Indicata da subito nella lista degli indiziati speciali, per poi essere accantonata solo in un secondo momento (la colpa sembrava esser stata ricondotta al fatto che la maggioranza delle esplosioni riportate avevano in comune l’utilizzo di caricatori non originali), l’ultima dichiarazione formulata da Samsung non lascia molti dubbi in merito, sancendo che il difetto risiede nelle celle a batteria di uno dei fornitori.

Da questo al passo successivo, relativo all’identificazione dei responsabili, il passo è stato molto breve, tanto che Samsung avrebbe già deciso di smettere di usare gli accumulatori forniti dall’affiliata Samsung SDI. Stando alle dichiarazioni riportate sul Korean Herald, l’affiliata in questione produrrebbe fino al 70 percento delle batterie utilizzate negli smartphone della società.

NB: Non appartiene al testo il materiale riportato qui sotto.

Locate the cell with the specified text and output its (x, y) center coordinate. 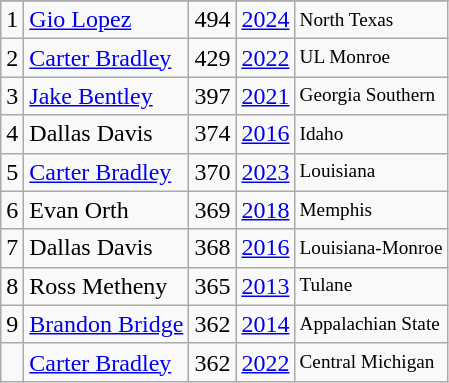
9 (12, 324)
North Texas (371, 20)
8 (12, 286)
368 (212, 248)
Tulane (371, 286)
429 (212, 58)
Louisiana (371, 172)
Georgia Southern (371, 96)
Appalachian State (371, 324)
Central Michigan (371, 362)
365 (212, 286)
2021 (266, 96)
1 (12, 20)
Memphis (371, 210)
Idaho (371, 134)
3 (12, 96)
2 (12, 58)
370 (212, 172)
5 (12, 172)
Louisiana-Monroe (371, 248)
4 (12, 134)
Brandon Bridge (106, 324)
397 (212, 96)
2018 (266, 210)
Gio Lopez (106, 20)
2014 (266, 324)
Ross Metheny (106, 286)
2013 (266, 286)
7 (12, 248)
374 (212, 134)
369 (212, 210)
UL Monroe (371, 58)
6 (12, 210)
Jake Bentley (106, 96)
Evan Orth (106, 210)
2023 (266, 172)
494 (212, 20)
2024 (266, 20)
Output the (X, Y) coordinate of the center of the cell containing the given text.  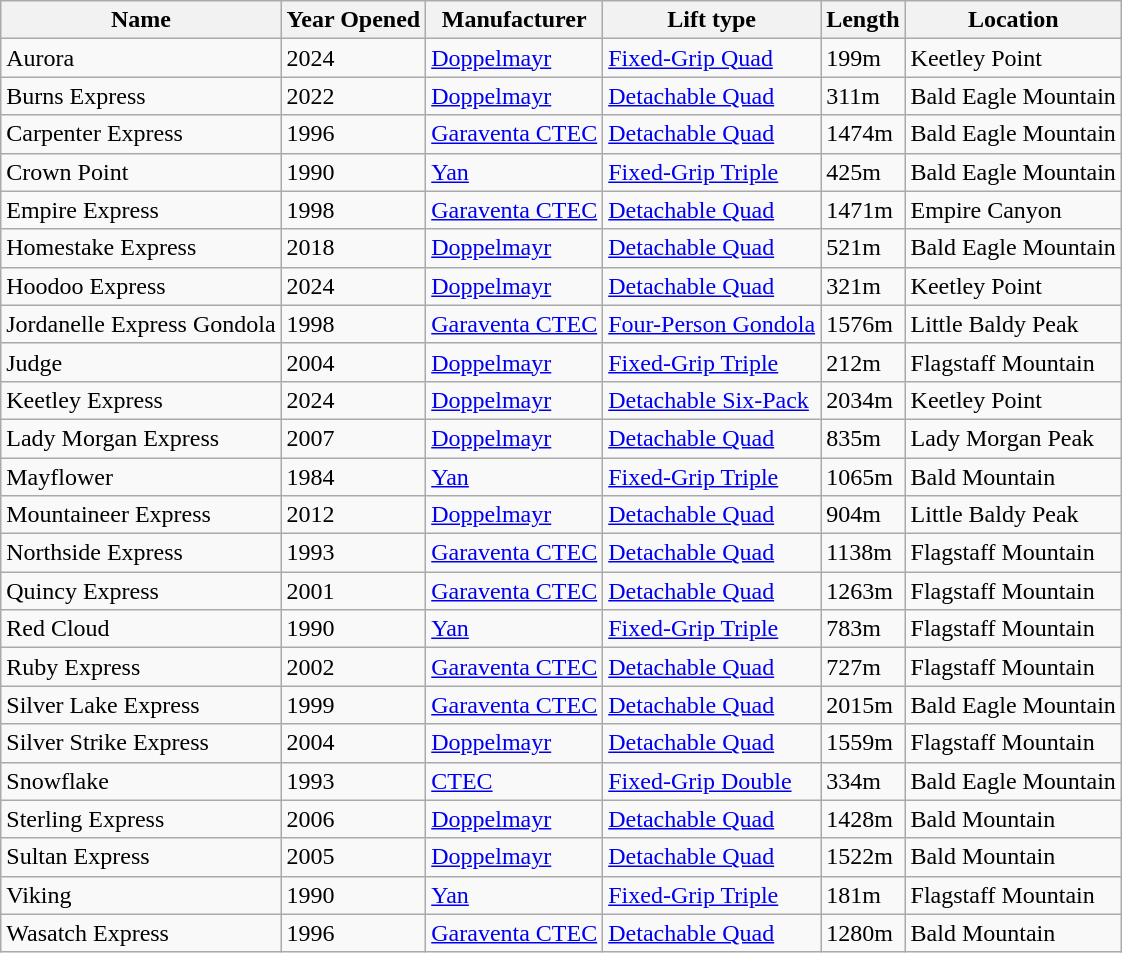
Judge (141, 362)
2006 (354, 819)
2001 (354, 591)
Location (1013, 20)
1263m (863, 591)
2005 (354, 857)
2015m (863, 705)
2012 (354, 515)
2034m (863, 400)
521m (863, 248)
Lady Morgan Peak (1013, 438)
1471m (863, 210)
321m (863, 286)
Jordanelle Express Gondola (141, 324)
199m (863, 58)
727m (863, 667)
Mayflower (141, 477)
Viking (141, 895)
Carpenter Express (141, 134)
Sterling Express (141, 819)
Keetley Express (141, 400)
Silver Lake Express (141, 705)
Manufacturer (514, 20)
Empire Canyon (1013, 210)
Year Opened (354, 20)
783m (863, 629)
1559m (863, 743)
Hoodoo Express (141, 286)
Burns Express (141, 96)
Fixed-Grip Quad (712, 58)
CTEC (514, 781)
835m (863, 438)
181m (863, 895)
Lift type (712, 20)
1280m (863, 933)
Sultan Express (141, 857)
1474m (863, 134)
Wasatch Express (141, 933)
Lady Morgan Express (141, 438)
2022 (354, 96)
2002 (354, 667)
Name (141, 20)
Silver Strike Express (141, 743)
1999 (354, 705)
1576m (863, 324)
2007 (354, 438)
Ruby Express (141, 667)
311m (863, 96)
Aurora (141, 58)
Quincy Express (141, 591)
Detachable Six-Pack (712, 400)
334m (863, 781)
Crown Point (141, 172)
1138m (863, 553)
212m (863, 362)
Homestake Express (141, 248)
Red Cloud (141, 629)
Snowflake (141, 781)
1065m (863, 477)
Northside Express (141, 553)
1428m (863, 819)
Four-Person Gondola (712, 324)
904m (863, 515)
Fixed-Grip Double (712, 781)
Empire Express (141, 210)
1522m (863, 857)
2018 (354, 248)
1984 (354, 477)
425m (863, 172)
Mountaineer Express (141, 515)
Length (863, 20)
From the cell containing the given text, extract its center point as (x, y) coordinate. 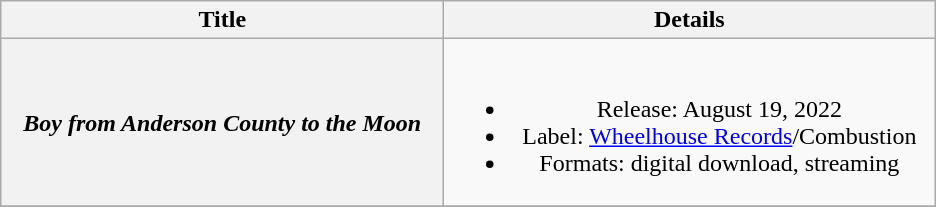
Title (222, 20)
Boy from Anderson County to the Moon (222, 122)
Details (690, 20)
Release: August 19, 2022Label: Wheelhouse Records/CombustionFormats: digital download, streaming (690, 122)
Determine the [X, Y] coordinate at the center of the cell enclosing the given text.  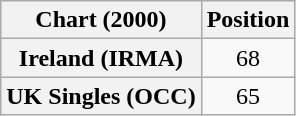
UK Singles (OCC) [101, 96]
Ireland (IRMA) [101, 58]
Position [248, 20]
68 [248, 58]
Chart (2000) [101, 20]
65 [248, 96]
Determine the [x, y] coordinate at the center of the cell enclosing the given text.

Ancora presto, infine, comprendere quanto costerà questa brutta sorpresa alle tasche del produttore coreano. Secondo le prime stime, il numero dei telefoni che occorrerà ritirare sarà di 2,5 milioni, e il costo dell’operazione potrebbe toccare addirittura il miliardo di dollari. Naturalmente, si tratta di una cifra che potrebbe impattare notevolmente e significativamente sui conti societari ma che, in fin dei conti, rappresenta ben poca corsa rispetto a quanto Samsung avrebbe dovuto spendere per correre ai ripari non appena il problema fosse propagato in misura più consistente in ambito mondiale.